Activity: Every entry, from the first to the last, should be written out exactly.

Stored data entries
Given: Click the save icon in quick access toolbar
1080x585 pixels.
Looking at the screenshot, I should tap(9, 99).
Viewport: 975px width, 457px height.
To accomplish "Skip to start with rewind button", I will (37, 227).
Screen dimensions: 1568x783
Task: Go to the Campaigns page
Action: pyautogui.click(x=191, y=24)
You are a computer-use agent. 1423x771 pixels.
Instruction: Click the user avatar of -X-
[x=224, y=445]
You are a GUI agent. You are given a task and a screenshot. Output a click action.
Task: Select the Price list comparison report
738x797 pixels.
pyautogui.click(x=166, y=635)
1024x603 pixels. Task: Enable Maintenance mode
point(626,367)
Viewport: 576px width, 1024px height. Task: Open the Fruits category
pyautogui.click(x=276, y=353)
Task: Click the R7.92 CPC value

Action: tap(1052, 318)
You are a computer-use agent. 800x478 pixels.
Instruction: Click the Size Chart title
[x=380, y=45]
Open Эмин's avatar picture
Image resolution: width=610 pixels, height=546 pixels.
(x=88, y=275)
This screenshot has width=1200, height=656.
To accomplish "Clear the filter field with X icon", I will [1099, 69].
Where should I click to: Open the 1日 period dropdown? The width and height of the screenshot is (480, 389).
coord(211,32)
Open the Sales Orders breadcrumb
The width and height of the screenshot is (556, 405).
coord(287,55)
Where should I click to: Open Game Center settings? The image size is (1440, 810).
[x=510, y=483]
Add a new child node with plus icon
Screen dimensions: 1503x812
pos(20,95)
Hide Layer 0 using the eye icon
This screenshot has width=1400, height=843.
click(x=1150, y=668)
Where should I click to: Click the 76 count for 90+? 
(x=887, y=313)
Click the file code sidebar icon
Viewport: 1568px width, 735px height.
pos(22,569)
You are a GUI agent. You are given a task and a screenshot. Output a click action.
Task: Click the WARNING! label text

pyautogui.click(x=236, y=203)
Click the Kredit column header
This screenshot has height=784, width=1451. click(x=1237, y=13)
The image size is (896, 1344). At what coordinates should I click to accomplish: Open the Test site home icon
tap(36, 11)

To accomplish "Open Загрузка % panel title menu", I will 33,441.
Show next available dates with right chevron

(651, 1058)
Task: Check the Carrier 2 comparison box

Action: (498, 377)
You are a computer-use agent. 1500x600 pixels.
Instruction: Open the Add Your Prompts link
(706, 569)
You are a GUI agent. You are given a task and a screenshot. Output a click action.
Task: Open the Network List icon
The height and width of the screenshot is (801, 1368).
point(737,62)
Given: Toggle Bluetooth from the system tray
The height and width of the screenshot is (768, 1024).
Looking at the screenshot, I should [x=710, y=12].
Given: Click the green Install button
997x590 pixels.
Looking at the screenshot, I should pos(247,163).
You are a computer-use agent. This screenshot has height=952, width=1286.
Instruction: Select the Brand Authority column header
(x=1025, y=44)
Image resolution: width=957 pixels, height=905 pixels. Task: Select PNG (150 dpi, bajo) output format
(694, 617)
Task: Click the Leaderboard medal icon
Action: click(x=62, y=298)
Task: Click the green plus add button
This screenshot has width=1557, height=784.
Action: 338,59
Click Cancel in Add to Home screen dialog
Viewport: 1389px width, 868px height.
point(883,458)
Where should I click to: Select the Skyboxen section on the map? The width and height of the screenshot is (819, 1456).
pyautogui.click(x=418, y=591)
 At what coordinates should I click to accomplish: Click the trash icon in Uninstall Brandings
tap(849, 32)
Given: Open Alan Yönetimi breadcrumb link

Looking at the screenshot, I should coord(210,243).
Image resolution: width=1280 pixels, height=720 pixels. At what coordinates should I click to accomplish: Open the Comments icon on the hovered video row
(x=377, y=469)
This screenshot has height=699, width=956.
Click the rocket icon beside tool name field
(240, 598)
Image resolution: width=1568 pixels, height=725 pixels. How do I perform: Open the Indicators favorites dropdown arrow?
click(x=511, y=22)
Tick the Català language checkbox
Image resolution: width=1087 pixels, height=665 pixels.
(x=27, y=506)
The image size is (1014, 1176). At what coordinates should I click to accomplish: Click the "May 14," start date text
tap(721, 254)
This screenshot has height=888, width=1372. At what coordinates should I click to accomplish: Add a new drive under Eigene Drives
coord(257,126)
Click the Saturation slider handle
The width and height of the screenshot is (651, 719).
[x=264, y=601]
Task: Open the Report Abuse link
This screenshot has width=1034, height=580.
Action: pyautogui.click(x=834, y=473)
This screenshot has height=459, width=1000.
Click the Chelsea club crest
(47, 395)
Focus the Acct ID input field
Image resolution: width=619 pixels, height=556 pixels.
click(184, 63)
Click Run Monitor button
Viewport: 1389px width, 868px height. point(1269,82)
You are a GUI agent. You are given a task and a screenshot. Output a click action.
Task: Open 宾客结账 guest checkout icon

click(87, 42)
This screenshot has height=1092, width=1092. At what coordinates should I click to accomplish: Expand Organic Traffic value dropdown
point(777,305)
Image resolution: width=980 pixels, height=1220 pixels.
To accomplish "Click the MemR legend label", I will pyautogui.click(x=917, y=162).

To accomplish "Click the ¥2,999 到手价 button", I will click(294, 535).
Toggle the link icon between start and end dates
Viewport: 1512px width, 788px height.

Your response:
Given: Click the save icon in quick access toolbar
1080x585 pixels.
Looking at the screenshot, I should tap(9, 99).
Viewport: 975px width, 457px height.
To accomplish "Skip to start with rewind button", I will (37, 227).
Screen dimensions: 1568x783
Task: Go to the Campaigns page
Action: pyautogui.click(x=191, y=24)
You are a computer-use agent. 1423x771 pixels.
Instruction: Click the user avatar of -X-
[x=224, y=445]
You are a GUI agent. You are given a task and a screenshot. Output a click action.
Task: Select the Price list comparison report
738x797 pixels.
pyautogui.click(x=166, y=635)
1024x603 pixels. Task: Enable Maintenance mode
point(626,367)
Viewport: 576px width, 1024px height. Task: Open the Fruits category
pyautogui.click(x=276, y=353)
Task: Click the R7.92 CPC value

Action: tap(1052, 318)
You are a computer-use agent. 800x478 pixels.
Instruction: Click the Size Chart title
[x=380, y=45]
Open Эмин's avatar picture
Image resolution: width=610 pixels, height=546 pixels.
(x=88, y=275)
This screenshot has width=1200, height=656.
To accomplish "Clear the filter field with X icon", I will [1099, 69].
Where should I click to: Open the 1日 period dropdown? The width and height of the screenshot is (480, 389).
coord(211,32)
Open the Sales Orders breadcrumb
The width and height of the screenshot is (556, 405).
coord(287,55)
Where should I click to: Open Game Center settings? The image size is (1440, 810).
[x=510, y=483]
Add a new child node with plus icon
Screen dimensions: 1503x812
pos(20,95)
Hide Layer 0 using the eye icon
This screenshot has width=1400, height=843.
click(x=1150, y=668)
Where should I click to: Click the 76 count for 90+? 
(x=887, y=313)
Click the file code sidebar icon
Viewport: 1568px width, 735px height.
pos(22,569)
You are a GUI agent. You are given a task and a screenshot. Output a click action.
Task: Click the WARNING! label text

pyautogui.click(x=236, y=203)
Click the Kredit column header
This screenshot has height=784, width=1451. click(x=1237, y=13)
The image size is (896, 1344). At what coordinates should I click to accomplish: Open the Test site home icon
tap(36, 11)

To accomplish "Open Загрузка % panel title menu", I will 33,441.
Show next available dates with right chevron

(651, 1058)
Task: Check the Carrier 2 comparison box

Action: (498, 377)
You are a computer-use agent. 1500x600 pixels.
Instruction: Open the Add Your Prompts link
(706, 569)
You are a GUI agent. You are given a task and a screenshot. Output a click action.
Task: Open the Network List icon
The height and width of the screenshot is (801, 1368).
point(737,62)
Given: Toggle Bluetooth from the system tray
The height and width of the screenshot is (768, 1024).
Looking at the screenshot, I should [x=710, y=12].
Given: Click the green Install button
997x590 pixels.
Looking at the screenshot, I should pos(247,163).
You are a computer-use agent. This screenshot has height=952, width=1286.
Instruction: Select the Brand Authority column header
(x=1025, y=44)
Image resolution: width=957 pixels, height=905 pixels. Task: Select PNG (150 dpi, bajo) output format
(694, 617)
Task: Click the Leaderboard medal icon
Action: click(x=62, y=298)
Task: Click the green plus add button
This screenshot has width=1557, height=784.
Action: 338,59
Click Cancel in Add to Home screen dialog
Viewport: 1389px width, 868px height.
point(883,458)
Where should I click to: Select the Skyboxen section on the map? The width and height of the screenshot is (819, 1456).
pyautogui.click(x=418, y=591)
 At what coordinates should I click to accomplish: Click the trash icon in Uninstall Brandings
tap(849, 32)
Given: Open Alan Yönetimi breadcrumb link

Looking at the screenshot, I should coord(210,243).
Image resolution: width=1280 pixels, height=720 pixels. At what coordinates should I click to accomplish: Open the Comments icon on the hovered video row
(x=377, y=469)
This screenshot has height=699, width=956.
Click the rocket icon beside tool name field
(240, 598)
Image resolution: width=1568 pixels, height=725 pixels. How do I perform: Open the Indicators favorites dropdown arrow?
click(x=511, y=22)
Tick the Català language checkbox
Image resolution: width=1087 pixels, height=665 pixels.
(x=27, y=506)
The image size is (1014, 1176). At what coordinates should I click to accomplish: Click the "May 14," start date text
tap(721, 254)
This screenshot has height=888, width=1372. At what coordinates should I click to accomplish: Add a new drive under Eigene Drives
coord(257,126)
Click the Saturation slider handle
The width and height of the screenshot is (651, 719).
[x=264, y=601]
Task: Open the Report Abuse link
This screenshot has width=1034, height=580.
Action: pyautogui.click(x=834, y=473)
This screenshot has height=459, width=1000.
Click the Chelsea club crest
(47, 395)
Focus the Acct ID input field
Image resolution: width=619 pixels, height=556 pixels.
click(184, 63)
Click Run Monitor button
Viewport: 1389px width, 868px height. point(1269,82)
You are a GUI agent. You are given a task and a screenshot. Output a click action.
Task: Open 宾客结账 guest checkout icon

click(87, 42)
This screenshot has height=1092, width=1092. At what coordinates should I click to accomplish: Expand Organic Traffic value dropdown
point(777,305)
Image resolution: width=980 pixels, height=1220 pixels.
To accomplish "Click the MemR legend label", I will pyautogui.click(x=917, y=162).

To accomplish "Click the ¥2,999 到手价 button", I will click(294, 535).
Toggle the link icon between start and end dates
Viewport: 1512px width, 788px height.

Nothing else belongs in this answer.